→ **Exercise requirements**
Please turn the records below into a numbered list with one entry per line, skipping any blank lines. Leave the pictures out of your answer.

Screenshot pointing data:
**********

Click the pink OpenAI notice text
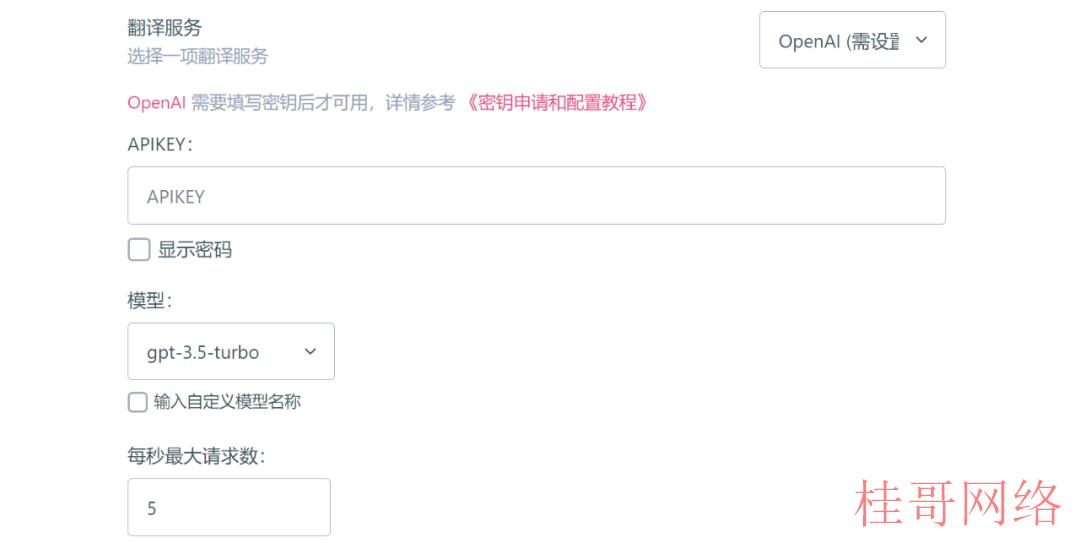 coord(156,103)
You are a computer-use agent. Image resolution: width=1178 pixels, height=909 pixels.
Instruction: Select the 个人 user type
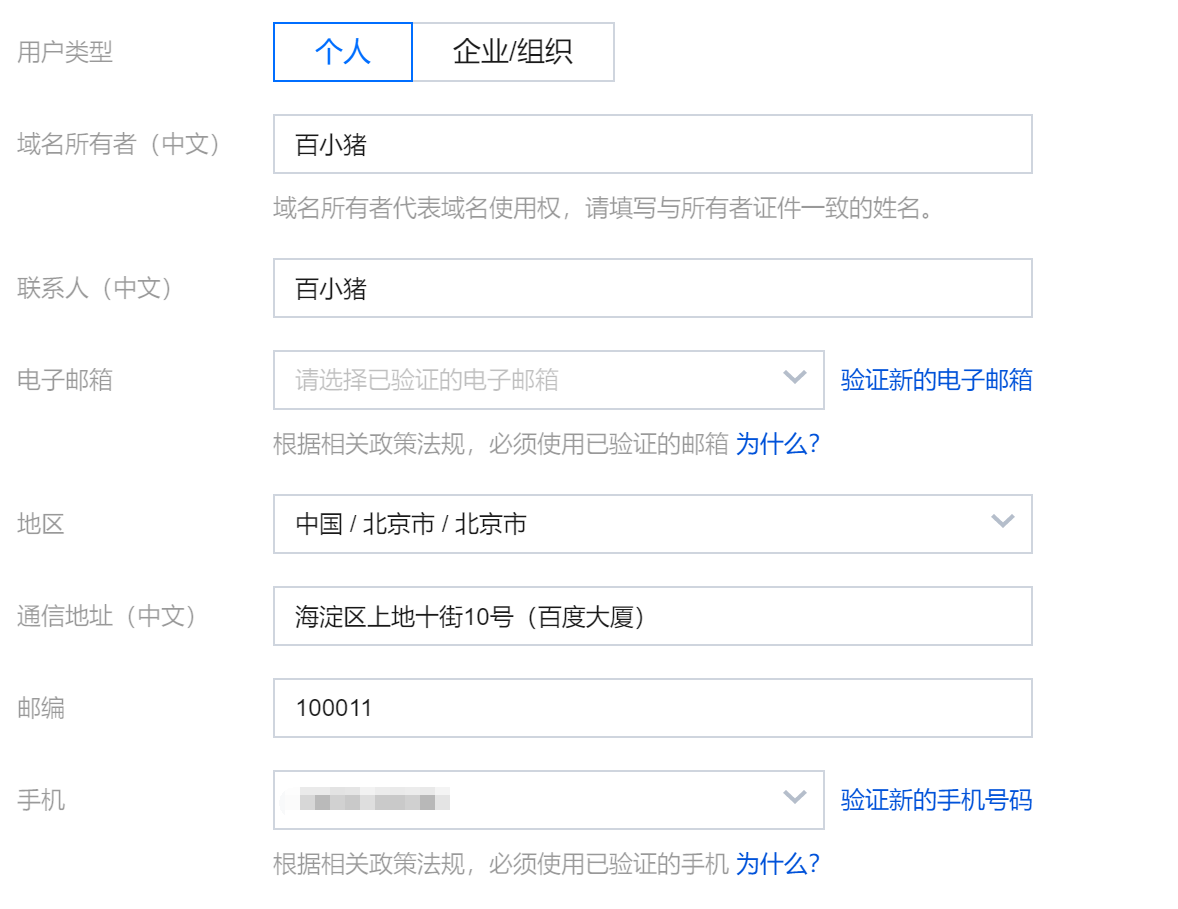point(343,52)
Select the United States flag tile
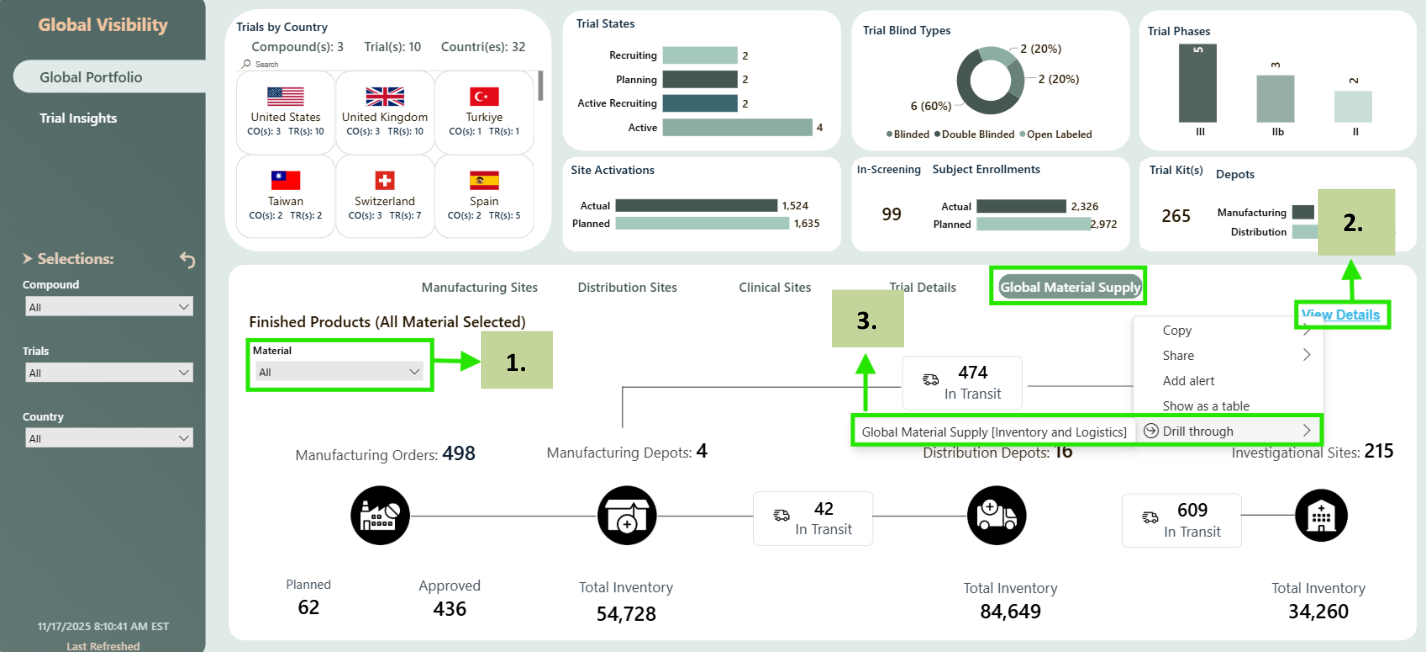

**********

→ **Finished task**
1. Click the pink OpenAI notice text
2.  coord(156,103)
3. You are a computer-use agent. Image resolution: width=1178 pixels, height=909 pixels.
4. Instruction: Select the 个人 user type
5. point(343,52)
6. Select the United States flag tile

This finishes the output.